All times are in Pacific Time (GMT-7).



Title and Abstract

Susan Athey (Stanford University)

Title: “Adaptive Experiments for Targeted Treatment Assignment: Theory and Applications”

Abstract:

Vasilis Syrgkanis (Microsoft Research)

Title: “Automatic Debiased Machine Learning for Dynamic Structural and Causal Parameters”

Abstract: We extend the idea of automated debiased machine learning to the dynamic treatment regime. We show that the multiply robust formula for the dynamic treatment regime with discrete treatments can be re-stated in terms of a recursive Riesz representer characterization of nested mean regressions. We then apply a recursive Riesz representer estimation learning algorithm that estimates de-biasing corrections without the need to characterize how the correction terms look like, such as for instance, products of inverse probability weighting terms, as is done in prior work on doubly robust estimation in the dynamic regime. Our approach defines a sequence of loss minimization problems, whose minimizers are the mulitpliers of the de-biasing correction, hence circumventing the need for solving auxiliary propensity models and directly optimizing for the mean squared error of the target de-biasing correction. (Joint work with Victor Chernozhukov, Whitney Newey, and Rahul Singh)

Paper: https://arxiv.org/abs/2203.13887

Sean Klein & Tarek Nassar (PIMCO)

Title: “Horizons and Filtrations in Forecasting Models”

Abstract: Forecasting models typically predict future outcomes one step ahead. For certain applications contingent on the knowledge of future values over an extended period of time, this is insufficient. Furthermore, when the target is to predict a time aggregated value, predicting one step ahead is not an option. We present an approach, referred to as a stability loss function model, tailored to predicting multiple steps ahead. The model shows considerable improvements over standard one step ahead forecasts and it is possible to empirically determine the optimal forecasting horizon with this approach. Finally, we highlight practical issues that can influence the determinants of the filtration or the horizon for applied modeling, including concerns around the data, the question being asked, model performance, and the model’s application and use. We show how incorporating this information can improve the performance and usability of models with an application to forecasting asset flows.

Philippe Goulet Coulombe (UQAM)

Title: “A Neural Phillips Curve and a Deep Output Gap”

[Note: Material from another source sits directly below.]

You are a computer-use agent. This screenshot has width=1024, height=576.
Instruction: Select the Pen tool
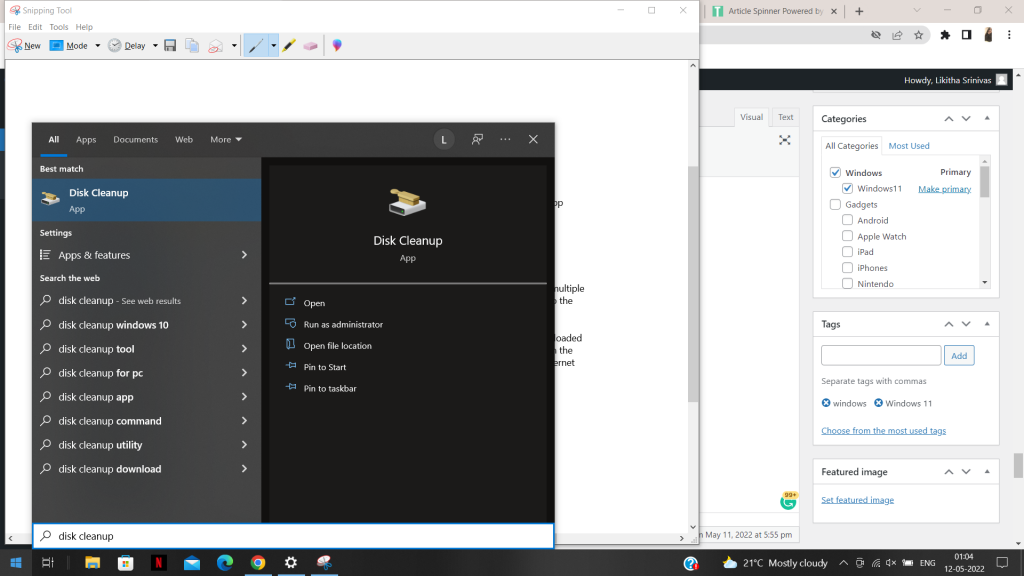[x=257, y=45]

Abstract: Many problems plague the estimation of Phillips curves. Among them is the hurdle that the two key components, inflation expectations and the output gap, are both unobserved. Traditional remedies include creating reasonable proxies for the notable absentees or extracting them via some form of assumptions-heavy filtering procedure. I propose an alternative route: a Hemisphere Neural Network (HNN) whose peculiar architecture yields a final layer where components can be interpreted as latent states within a Neural Phillips Curve. There are benefits. First, HNN conducts the supervised estimation of nonlinearities that arise when translating a high-dimensional set of observed regressors into latent states. Second, computations are fast. Third, forecasts are economically interpretable. Fourth, inflation volatility can also be predicted by merely adding a hemisphere to the model. Among other findings, the contribution of real activity to inflation appears severely underestimated in traditional econometric specifications. Also, HNN captures out-of-sample the 2021 upswing in inflation and attributes it first to an abrupt and sizable dis-anchoring of the expectations component, followed by a wildly positive gap starting from late 2020. HNN's gap unique path comes from dispensing with unemployment and GDP in favor of an amalgam of nonlinearly processed alternative tightness indicators -- some of which are skyrocketing as of early 2022.

Paper: https://papers.ssrn.com/sol3/papers.cfm?abstract_id=4018079

Jianqing Fan (Princeton University)

Title: “Structural Deep Learning in Conditional Asset Pricing”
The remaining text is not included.